═══ 本文 ═══

最近、顔の頬が赤く、のどが乾き、体の手足がほてっているご老人をよく見かけるようになりました。よく見ると顔全体が赤いのではなく、頬を中心にその周りだけが赤いのです。
これらはドライシンドローム『乾燥症候群』と言って、東洋医学では、気、血、水の中の『気』の不足によって起こる事が多いとされています。気は食べたり飲んだりしたものを材料にしても作られますが、年齢と共に体の機能が低下し、新陳代謝も落ちて、そのため『気』のパワーも不足してしまった結果です。口の中の舌の様子からも、その方の体の状態がある程度わかります。からだが加齢とともに乾燥すると、舌の色はふつうの人より紅く(深みのある赤)、舌の上に生える苔も少なくなり、ひびのような割れ目が出ることがあります。口やのどが乾きやすくなったり、汗が出やすくなったりする方もいます。
また、口の粘膜が乾くとのどが渇くので、いつもお茶やガムを含んでいたり、目の粘膜が乾き、目がぼやけたりしょぼしょぼしたり、皮膚が乾燥しカサカサになって体が痒くなり、寝ている間に思いっきり掻いてしまい傷つけて出血してしまうこともあります。汗が暑くもないのに、ひとりでに出てしまうのも健康的とはいえません。汗は本来暑い時、気化し体内の熱を逃がして体温調節するためのものです。ちょっと動いただけで、汗をかいてしまうのは、『気』の不足によって、しっかり汗腺の開閉をコントロールすることができなくなり、汗がひとりでに漏れてしまったという事です。さらに乾いた体の方が汗をかくと、ますます体は乾燥し、血液も濃くなってしまい血流も悪くなります。
そんな時、たくさんの水を飲めばいいかというと、問題はそう単純ではありません。
お休み前や、起きたあとの適量のぬるま湯を飲むことは、血栓予防という意味からもおすすめでが、体質を無視したくさんの水を飲みすぎると弊害も出てきます。乾いた大地に大量の水をまいても、水は、表面を流れるだけで土の中にまで浸透しません。まして加齢とともに弱ったからだの方や、胃腸の弱い人、喘息の人、心臓や腎臓の悪い人、冷え性の方が大量の水を取った場合、内臓に負担がかかり、むくみや痛み、その他の症状が悪化したり、元気がなくなったり、何度もトイレにかけ込むことになってしまいます。
血液がすみずみまで流れるには流れるための十分な血液の量が必要で、乾いた体に潤いを増すことはとても大切です。体液が不足してくると血も濃くなり、陽と陰のバランスも悪くなり、陰の不足から陽の力は大きくなって体の中にほてりが生じてきます。そのため様々な症状(口や目の乾きや顔の頬の赤くなる、皮膚の乾燥、便秘、手足のほてり)で悩まされたり、血液の流れが悪くなってしまいます。
東洋医学ではそのような時に、体質や症状にあわせ、乾燥を改善させる様々な漢方薬があります。それらを服用することによって、体液が増え、体のすみずみまで潤いが出てきて、乾きがとまり元気がでます。次回は、体質や症状にあわせた食べ物や漢方薬を紹介したいと思います。

═══

やること -> 本文によると、東洋医学ではドライシンドロームは何の不足によって起こることが多いとされていますか。 このあとのリストは、本文とは別の資料です。

═══ データ内容 ═══

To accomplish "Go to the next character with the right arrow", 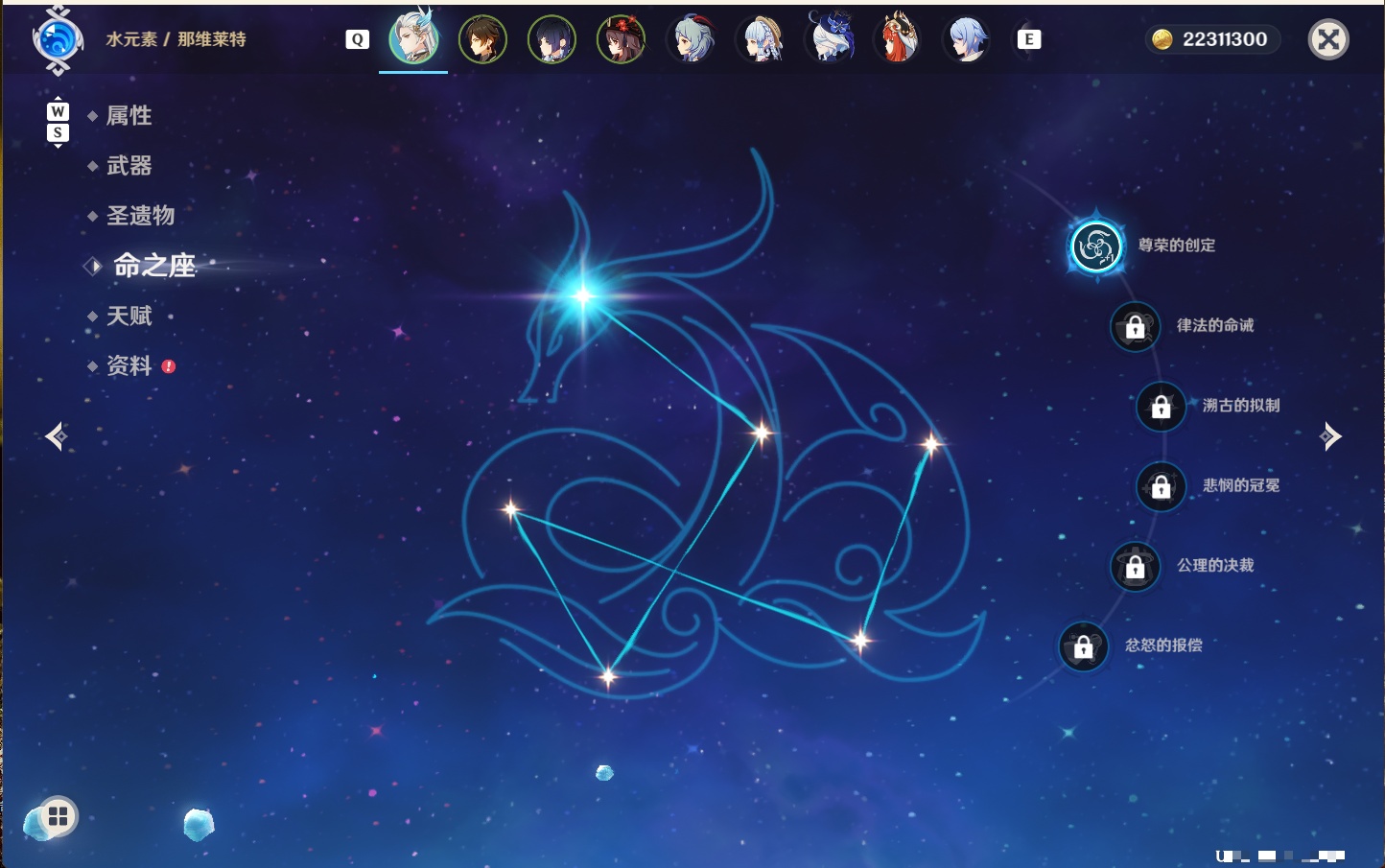I will coord(1329,436).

═══

出力結果 -> 気、血、水のうちの「気」の不足によって起こることが多いとされています。